• **Exercise directions**: If a line contains "You are a computer-use agent. This", it is the last one to write out; begin with the first line of the records and copy each exactly.

• **Study material**:
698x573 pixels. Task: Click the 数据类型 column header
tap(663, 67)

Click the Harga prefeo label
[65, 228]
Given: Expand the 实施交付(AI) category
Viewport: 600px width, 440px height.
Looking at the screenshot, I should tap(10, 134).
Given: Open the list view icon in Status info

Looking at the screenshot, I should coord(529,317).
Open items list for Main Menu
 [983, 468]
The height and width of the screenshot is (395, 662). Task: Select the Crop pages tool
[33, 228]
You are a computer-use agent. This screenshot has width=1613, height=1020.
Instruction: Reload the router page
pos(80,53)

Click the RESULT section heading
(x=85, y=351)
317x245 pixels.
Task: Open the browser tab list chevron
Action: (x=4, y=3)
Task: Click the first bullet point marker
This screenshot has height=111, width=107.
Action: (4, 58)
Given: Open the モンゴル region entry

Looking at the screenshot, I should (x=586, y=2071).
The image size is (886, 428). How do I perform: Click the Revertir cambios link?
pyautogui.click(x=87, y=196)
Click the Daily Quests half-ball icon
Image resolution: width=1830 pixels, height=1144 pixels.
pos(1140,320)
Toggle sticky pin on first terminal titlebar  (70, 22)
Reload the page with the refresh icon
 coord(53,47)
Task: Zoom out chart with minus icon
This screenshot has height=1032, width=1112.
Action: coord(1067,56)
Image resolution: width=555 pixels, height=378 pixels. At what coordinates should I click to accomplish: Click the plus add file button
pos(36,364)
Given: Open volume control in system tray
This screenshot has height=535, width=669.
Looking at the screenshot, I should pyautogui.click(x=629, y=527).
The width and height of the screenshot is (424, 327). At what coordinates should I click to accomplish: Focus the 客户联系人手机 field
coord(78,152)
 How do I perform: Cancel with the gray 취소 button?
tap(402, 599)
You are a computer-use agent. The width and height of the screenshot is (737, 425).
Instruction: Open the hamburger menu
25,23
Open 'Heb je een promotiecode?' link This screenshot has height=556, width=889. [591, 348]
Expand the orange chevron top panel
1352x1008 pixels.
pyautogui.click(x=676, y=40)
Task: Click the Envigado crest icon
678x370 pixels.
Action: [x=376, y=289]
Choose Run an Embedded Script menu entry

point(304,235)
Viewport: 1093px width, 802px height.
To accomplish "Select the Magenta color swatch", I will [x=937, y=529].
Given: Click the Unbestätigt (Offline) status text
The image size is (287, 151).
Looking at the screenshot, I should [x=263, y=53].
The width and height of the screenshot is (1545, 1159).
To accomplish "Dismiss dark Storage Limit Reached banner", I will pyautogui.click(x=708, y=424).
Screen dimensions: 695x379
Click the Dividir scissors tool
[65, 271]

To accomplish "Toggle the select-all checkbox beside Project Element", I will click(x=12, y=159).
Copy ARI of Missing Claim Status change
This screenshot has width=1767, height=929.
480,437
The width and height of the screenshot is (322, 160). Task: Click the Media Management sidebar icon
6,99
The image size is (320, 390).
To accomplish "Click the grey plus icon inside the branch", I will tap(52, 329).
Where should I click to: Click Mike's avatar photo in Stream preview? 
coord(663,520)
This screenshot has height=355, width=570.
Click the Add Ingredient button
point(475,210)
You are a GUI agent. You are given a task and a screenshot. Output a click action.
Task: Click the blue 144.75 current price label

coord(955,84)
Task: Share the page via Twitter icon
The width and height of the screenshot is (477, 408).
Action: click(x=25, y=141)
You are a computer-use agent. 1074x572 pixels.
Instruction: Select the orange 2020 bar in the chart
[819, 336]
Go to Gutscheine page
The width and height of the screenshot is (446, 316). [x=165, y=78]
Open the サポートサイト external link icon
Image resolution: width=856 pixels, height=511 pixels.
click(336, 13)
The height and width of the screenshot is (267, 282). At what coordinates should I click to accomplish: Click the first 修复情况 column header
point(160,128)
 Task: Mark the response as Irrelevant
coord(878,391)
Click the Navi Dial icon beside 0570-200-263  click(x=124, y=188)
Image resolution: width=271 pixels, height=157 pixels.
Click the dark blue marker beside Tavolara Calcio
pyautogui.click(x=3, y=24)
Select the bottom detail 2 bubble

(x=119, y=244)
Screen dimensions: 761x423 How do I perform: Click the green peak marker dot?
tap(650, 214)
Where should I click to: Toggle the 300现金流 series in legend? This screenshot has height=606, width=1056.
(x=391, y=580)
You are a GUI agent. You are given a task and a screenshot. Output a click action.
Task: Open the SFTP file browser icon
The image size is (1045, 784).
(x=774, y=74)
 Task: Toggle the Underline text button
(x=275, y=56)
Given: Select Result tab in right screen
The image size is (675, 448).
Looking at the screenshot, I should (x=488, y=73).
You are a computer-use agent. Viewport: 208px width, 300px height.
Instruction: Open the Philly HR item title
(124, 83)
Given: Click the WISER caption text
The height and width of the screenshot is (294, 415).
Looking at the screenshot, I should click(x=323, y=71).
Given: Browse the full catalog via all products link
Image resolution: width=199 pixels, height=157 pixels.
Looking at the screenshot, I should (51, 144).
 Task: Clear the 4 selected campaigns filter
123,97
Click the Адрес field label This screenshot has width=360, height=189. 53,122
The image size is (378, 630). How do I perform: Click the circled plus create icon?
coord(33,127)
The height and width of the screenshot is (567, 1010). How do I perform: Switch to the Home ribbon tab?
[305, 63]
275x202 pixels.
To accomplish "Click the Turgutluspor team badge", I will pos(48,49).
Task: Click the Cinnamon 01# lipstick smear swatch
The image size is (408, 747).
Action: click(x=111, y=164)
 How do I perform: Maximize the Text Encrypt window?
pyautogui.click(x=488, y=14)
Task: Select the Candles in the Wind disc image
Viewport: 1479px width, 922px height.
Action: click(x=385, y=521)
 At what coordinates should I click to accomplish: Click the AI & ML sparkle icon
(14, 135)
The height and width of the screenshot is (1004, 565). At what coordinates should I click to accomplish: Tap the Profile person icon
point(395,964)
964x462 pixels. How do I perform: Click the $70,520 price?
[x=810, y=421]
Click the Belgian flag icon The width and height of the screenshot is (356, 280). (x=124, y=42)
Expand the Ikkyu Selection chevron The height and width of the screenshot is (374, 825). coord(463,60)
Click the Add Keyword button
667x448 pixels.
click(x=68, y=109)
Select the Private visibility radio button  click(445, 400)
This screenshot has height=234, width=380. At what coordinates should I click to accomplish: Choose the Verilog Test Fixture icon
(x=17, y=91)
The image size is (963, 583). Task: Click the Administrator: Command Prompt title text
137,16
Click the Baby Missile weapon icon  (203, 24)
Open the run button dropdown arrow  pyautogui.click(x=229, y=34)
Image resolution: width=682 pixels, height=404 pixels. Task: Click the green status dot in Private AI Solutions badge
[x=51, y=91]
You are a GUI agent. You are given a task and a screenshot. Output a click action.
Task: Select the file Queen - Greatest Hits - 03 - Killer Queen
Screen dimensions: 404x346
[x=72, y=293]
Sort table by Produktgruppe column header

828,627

• **Result of the exercise**:
698x573 pixels. Task: Click the 数据类型 column header
tap(663, 67)

Click the Harga prefeo label
[65, 228]
Given: Expand the 实施交付(AI) category
Viewport: 600px width, 440px height.
Looking at the screenshot, I should tap(10, 134).
Given: Open the list view icon in Status info

Looking at the screenshot, I should coord(529,317).
Open items list for Main Menu
 [983, 468]
The height and width of the screenshot is (395, 662). Task: Select the Crop pages tool
[33, 228]
You are a computer-use agent. This screenshot has width=1613, height=1020.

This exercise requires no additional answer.